In its report, the panel criticized the marginal increase of 2.27% in the Department of Rural Development’s (DoRD) Budget for FY26, which now stands at ₹1,88,754.53 crore, compared to ₹1,84,566.19 crore in FY25. Despite this small increment, the allocation for FY26 is nearly 9% higher than the revised estimate for the current fiscal year.
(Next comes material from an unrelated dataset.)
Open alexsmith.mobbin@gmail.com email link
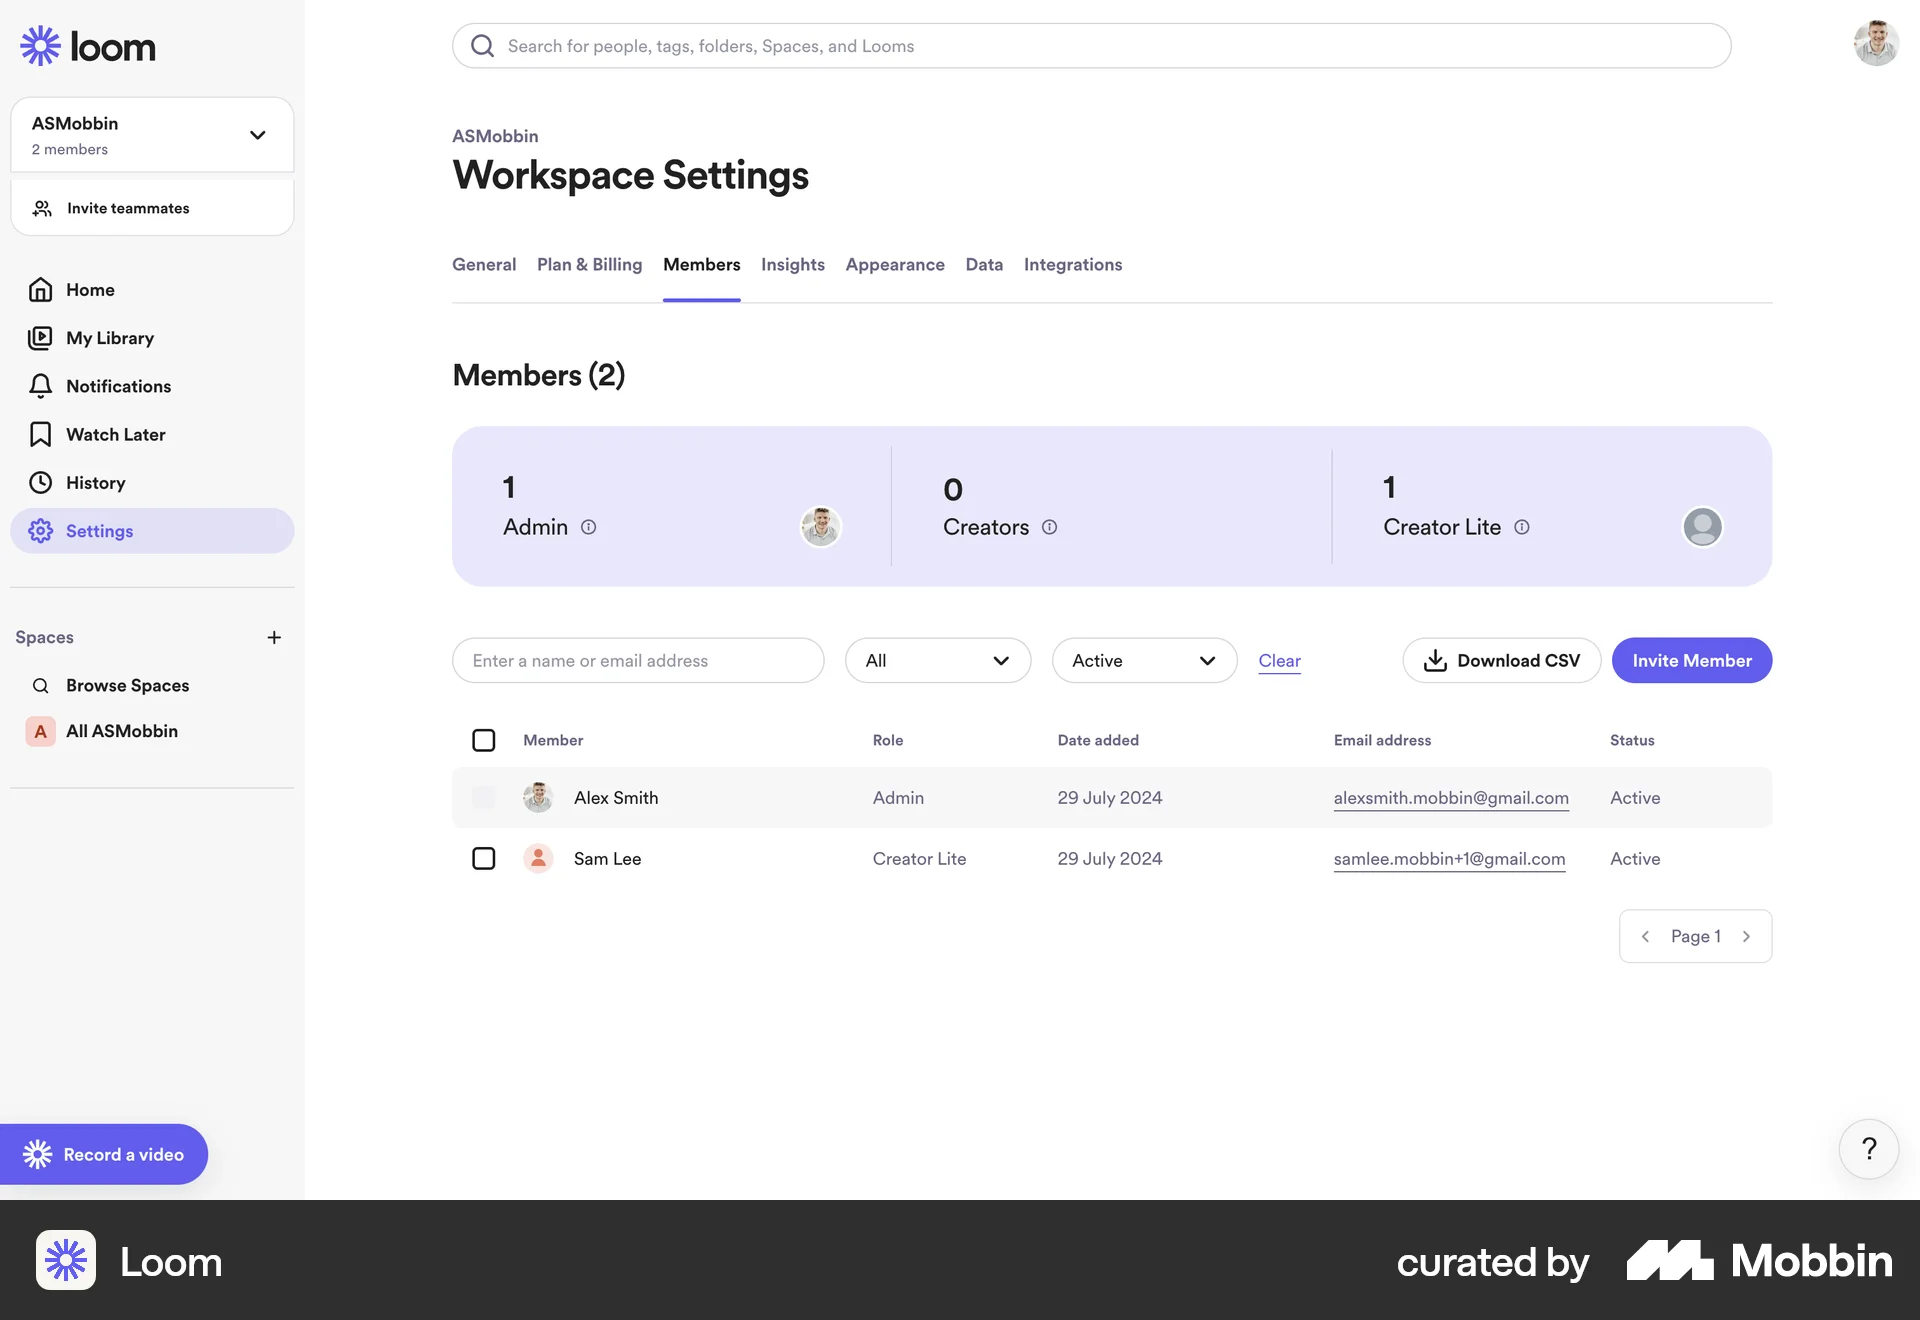Viewport: 1920px width, 1320px height. [1451, 797]
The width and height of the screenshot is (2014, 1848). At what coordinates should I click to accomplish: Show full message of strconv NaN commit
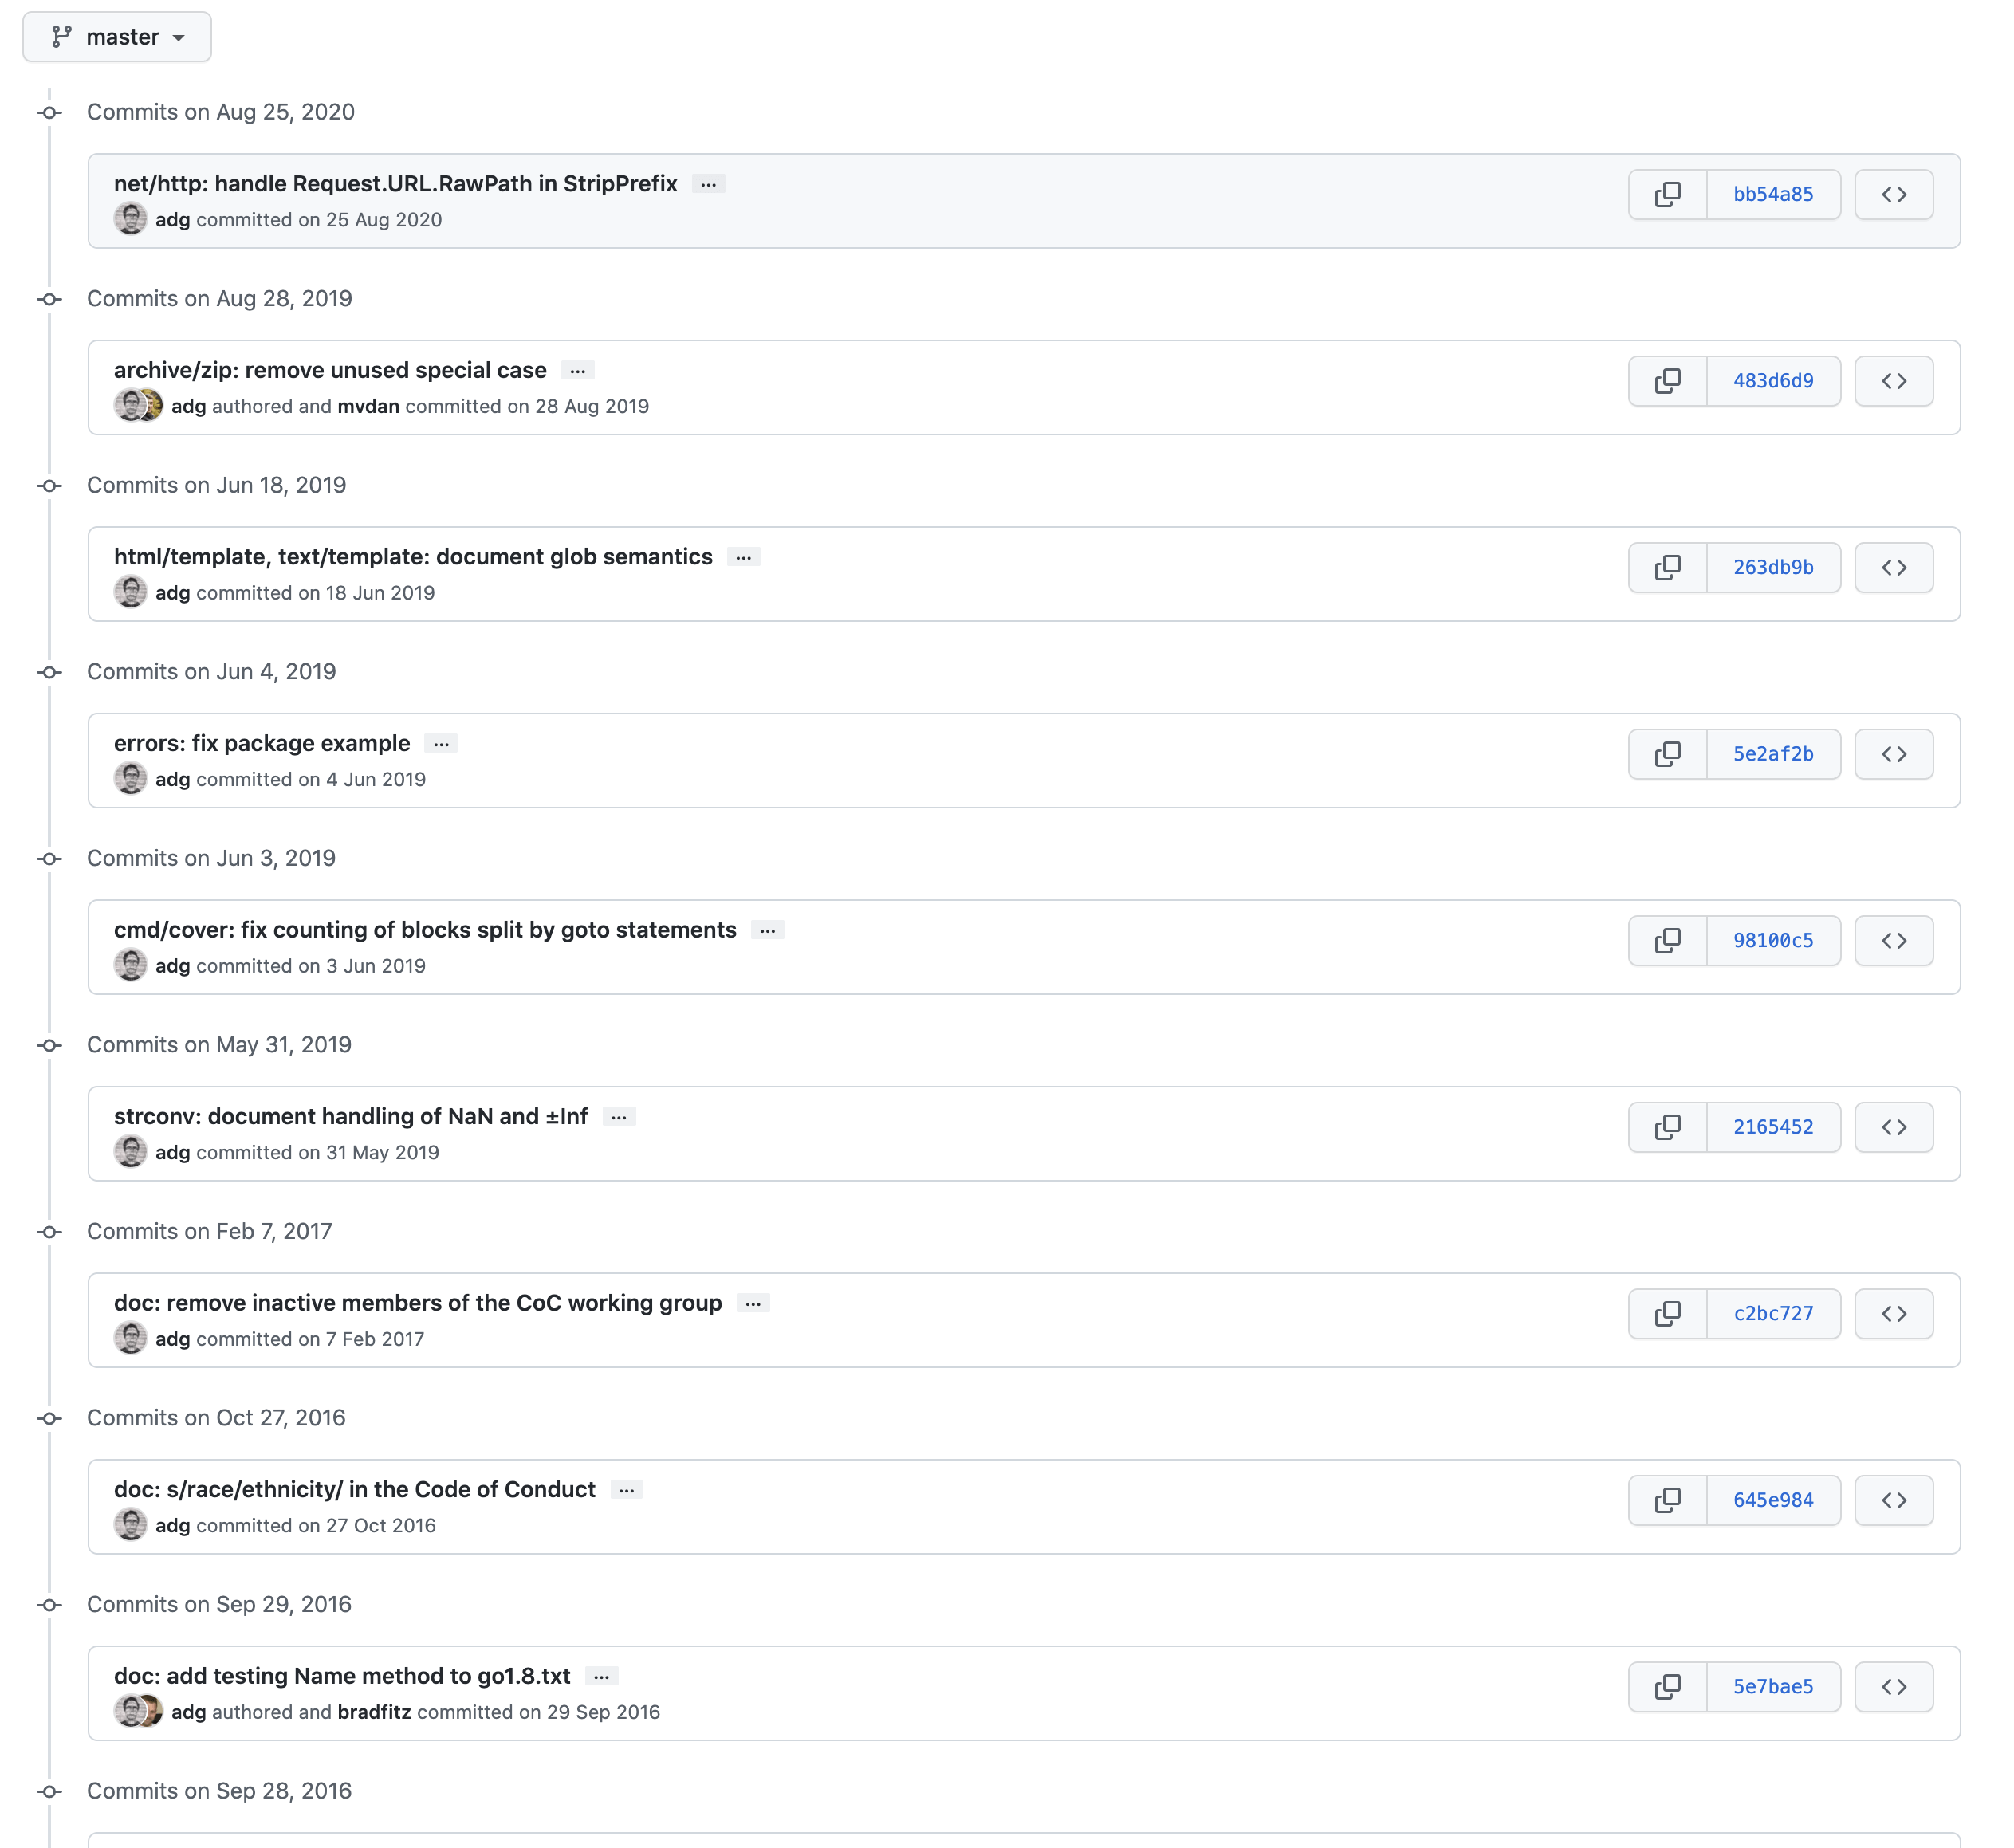(619, 1117)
To ensure efficient utilisation of funds, the committee recommended that DoRD devise quarterly and monthly expenditure plans in advance in consultation with all stakeholders. The panel also emphasized the need to prevent delays in the implementation of schemes due to either a shortage of funds or slow execution.

Breakdown of Unspent Funds

The unspent funds under various key schemes are as follows:

  • PMAY-G: ₹15,825.35 crore
  • PMGSY: ₹3,545.77 crore
  • NSAP: ₹1,813.34 crore
  • NRLM: ₹2,583.16 crore
  • MGNREGA: ₹1,627.65 crore
  • DDU-GKY: ₹1,313.43 crore

While acknowledging a gradual reduction in unspent balances, the panel warned that continued non-utilisation of funds, along with pending wage and material liabilities and delays in fund disbursement, could hamper the effectiveness of rural development initiatives. The committee urged the department to adopt innovative fiscal strategies and enhance implementation efficiency.

Centre-State Tussle Over MGNREGA Funds

The panel also shed light on the ongoing dispute between the Centre and the West Bengal government regarding the release of MGNREGA funds. The committee noted that no central funds have been allocated to West Bengal for MGNREGA and other rural development schemes since FY 2022-23. This suspension of funds, it warned, has resulted in severe consequences such as increased distress migration and disruptions in rural development projects.

The committee recommended that West Bengal receive its rightful dues for all eligible years, barring the disputed year currently under judicial review. It emphasized that withholding funds has significantly affected the livelihoods of rural communities, exacerbating economic hardships in the state.

The Road Ahead

With the Rural Development Ministry, led by Shivraj Singh Chouhan, under scrutiny, the committee has called for immediate corrective measures to ensure that the allocated funds are effectively utilized. The ministry must focus on enhancing fiscal prudence and streamlining implementation processes to achieve the intended outcomes of rural development initiatives.

The report serves as a critical reminder of the need for better financial planning and execution in rural development, ensuring that allocated funds translate into tangible benefits for the rural population.

Conclusion

The underutilisation of rural development funds raises serious concerns about the efficiency of budget planning and scheme implementation. With nearly ₹1.74 lakh crore remaining unspent and major schemes facing stagnant allocations, the progress of rural development is at risk. Additionally, the Centre’s dispute with West Bengal over MGNREGA funds has worsened economic hardships in the state.

To address these challenges, the Ministry of Rural Development must adopt better fiscal planning, streamline fund disbursement, and enhance execution strategies. Ensuring timely utilisation of allocated funds is crucial to achieving the intended benefits of rural development initiatives and improving the livelihoods of millions in rural India.